Полная версия
Грани человечности. Современный уральский роман
После подавления путча и возвращения из Фороса Горбачева, несколько смущенного и растрепанного, студент Мартьянов часто задавался вопросами:
– Почему на всем пути колонны не встретилось никаких препятствий в виде, например, милицейского наряда или ОМОНа? Где были в это время прославленные советские чекисты?
Парень не нашел ответа.
Я же рискну предположить следующее.
Вариант первый: некоторые струсили перед грозной толпой и проигнорировали распоряжения начальства.
Вариант второй: вполне вероятно, что в рядах правоохранительных структур обнаружились разброд и шатания, многие милиционеры и чекисты в душе были на стороне Ельцина, уважали его мужество, стойкость, решительность.
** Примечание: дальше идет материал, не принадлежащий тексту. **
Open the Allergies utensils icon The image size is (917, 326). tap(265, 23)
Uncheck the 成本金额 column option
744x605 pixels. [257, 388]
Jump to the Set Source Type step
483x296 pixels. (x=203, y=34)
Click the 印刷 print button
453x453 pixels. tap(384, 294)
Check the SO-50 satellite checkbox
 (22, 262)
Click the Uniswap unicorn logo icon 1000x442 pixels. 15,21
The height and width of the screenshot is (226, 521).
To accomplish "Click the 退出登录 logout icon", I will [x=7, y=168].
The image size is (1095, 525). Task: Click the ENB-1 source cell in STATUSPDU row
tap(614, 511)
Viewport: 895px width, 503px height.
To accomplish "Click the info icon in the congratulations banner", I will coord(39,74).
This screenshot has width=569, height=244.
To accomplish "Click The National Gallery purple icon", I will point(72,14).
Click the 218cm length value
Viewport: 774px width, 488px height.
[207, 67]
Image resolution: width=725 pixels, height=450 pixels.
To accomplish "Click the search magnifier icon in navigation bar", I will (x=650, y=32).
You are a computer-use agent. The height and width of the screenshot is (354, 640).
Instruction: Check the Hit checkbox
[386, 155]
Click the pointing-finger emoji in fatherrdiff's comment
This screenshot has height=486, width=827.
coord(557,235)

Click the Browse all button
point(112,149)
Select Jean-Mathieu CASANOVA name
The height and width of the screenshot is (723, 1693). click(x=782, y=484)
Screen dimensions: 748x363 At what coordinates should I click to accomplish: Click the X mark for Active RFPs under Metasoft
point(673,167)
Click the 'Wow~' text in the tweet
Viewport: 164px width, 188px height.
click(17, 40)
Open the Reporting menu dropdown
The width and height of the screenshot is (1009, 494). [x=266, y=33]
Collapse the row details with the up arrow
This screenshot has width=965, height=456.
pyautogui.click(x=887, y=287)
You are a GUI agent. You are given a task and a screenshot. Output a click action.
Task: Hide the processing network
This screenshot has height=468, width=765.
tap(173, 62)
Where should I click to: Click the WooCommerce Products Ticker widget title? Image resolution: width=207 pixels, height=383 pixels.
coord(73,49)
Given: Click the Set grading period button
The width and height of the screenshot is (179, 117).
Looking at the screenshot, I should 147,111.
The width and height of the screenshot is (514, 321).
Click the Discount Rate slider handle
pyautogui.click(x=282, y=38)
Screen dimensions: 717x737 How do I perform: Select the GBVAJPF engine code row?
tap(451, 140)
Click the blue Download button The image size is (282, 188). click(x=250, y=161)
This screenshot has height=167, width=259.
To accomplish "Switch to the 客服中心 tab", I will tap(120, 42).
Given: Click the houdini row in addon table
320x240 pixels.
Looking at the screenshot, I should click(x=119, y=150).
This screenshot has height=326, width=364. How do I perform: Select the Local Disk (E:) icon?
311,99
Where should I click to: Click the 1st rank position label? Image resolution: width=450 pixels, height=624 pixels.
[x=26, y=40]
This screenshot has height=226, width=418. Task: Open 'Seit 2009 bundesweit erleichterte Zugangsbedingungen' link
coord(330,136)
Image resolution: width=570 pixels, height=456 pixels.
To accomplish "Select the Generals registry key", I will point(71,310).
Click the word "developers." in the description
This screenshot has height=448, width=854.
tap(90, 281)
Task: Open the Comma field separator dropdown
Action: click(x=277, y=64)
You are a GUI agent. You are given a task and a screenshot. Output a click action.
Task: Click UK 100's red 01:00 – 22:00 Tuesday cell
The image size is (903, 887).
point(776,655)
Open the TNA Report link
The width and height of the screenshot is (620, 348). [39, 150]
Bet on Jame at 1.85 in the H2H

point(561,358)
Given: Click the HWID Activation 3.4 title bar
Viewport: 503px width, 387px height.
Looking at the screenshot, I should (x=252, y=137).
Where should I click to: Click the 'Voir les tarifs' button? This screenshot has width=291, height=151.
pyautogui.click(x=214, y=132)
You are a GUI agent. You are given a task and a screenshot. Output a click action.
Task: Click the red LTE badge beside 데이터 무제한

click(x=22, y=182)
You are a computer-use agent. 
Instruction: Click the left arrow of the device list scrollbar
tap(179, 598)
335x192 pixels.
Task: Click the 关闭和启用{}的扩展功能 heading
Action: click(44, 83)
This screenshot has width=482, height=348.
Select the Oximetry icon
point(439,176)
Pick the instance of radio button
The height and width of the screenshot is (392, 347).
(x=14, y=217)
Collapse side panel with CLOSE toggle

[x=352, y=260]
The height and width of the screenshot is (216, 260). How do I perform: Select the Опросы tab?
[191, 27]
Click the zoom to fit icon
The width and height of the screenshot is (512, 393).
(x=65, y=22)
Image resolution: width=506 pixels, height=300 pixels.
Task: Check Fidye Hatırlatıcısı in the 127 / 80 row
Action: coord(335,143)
На личном фронте парня без перемен
Да, это так, точнее, почти что так. Родители, исполненные благодушия, радовались, глядя на то, как усердно «грызет гранит наук» их Игорёк, как вошел в состав институтской сборной волейбольной команды и стал успешным игроком.
Когда Игорьку исполнилось двадцать шесть, а он все еще не обзавелся подружкой, мать стала намекать, не пора ли подумать и о женитьбе, дескать, она мечтает о внуках.
Отец тоже подумывал о продолжении рода, но не наседал. Более того, говорил, что с женитьбой успеет, что за этим дело не станет.
Игорек, слушая родителей, только посмеивался.
– Стану дипломированным инженером-технологом и женюсь на первой встречной девчонке, которая нарожает вам дюжину внуков.
Отец, не оценив сыновний юмор, нахмурился и недовольно покачал головой.
– На первой встречной? Вот этого не надо….По части дюжины загнул… Не прокормить… Был бы сыном олигарха – другое дело.
Родители прекрасно видели, что их сына вовсе не интересует материальная сторона, что к баблу, в отличие от некоторых сокурсников, равнодушен. Хорошо это или плохо? Ни то, ни другое – так считали отец с матерью.
Уж и сумерки сгустились, а Игорёшки всё нет
Анна Николаевна уже не первый час одиноко сидит на лоджии, обращенной на Покровский проспект, одна из оконных створок которой приоткрыта. Женщина внимательно с надеждой встречает каждого проходящего и, увы, огорченно вздохнув, провожает.
– Вот, чертенок, а! – ворчит, притворившись недовольной, она; ворчит, но так, чтобы отец «чертенка», находящийся внутри гостиной, не слышал. С улицы потянуло прохладой. Это бывает на Урале. Даже в середине лета, когда днем за тридцать, а к сумеркам температура падает даже до двадцати. Женщина, поёжившись, передернула плечами. – Говорила же, чтобы взял легкую курточку… Без утепленной подкладки же… Нет! Ушел в рубашонке с коротким рукавом… Ушел, а мне беспокойство… Подумал бы и о матери… Мать ведь, а не кто-нибудь, чертёнок этакий…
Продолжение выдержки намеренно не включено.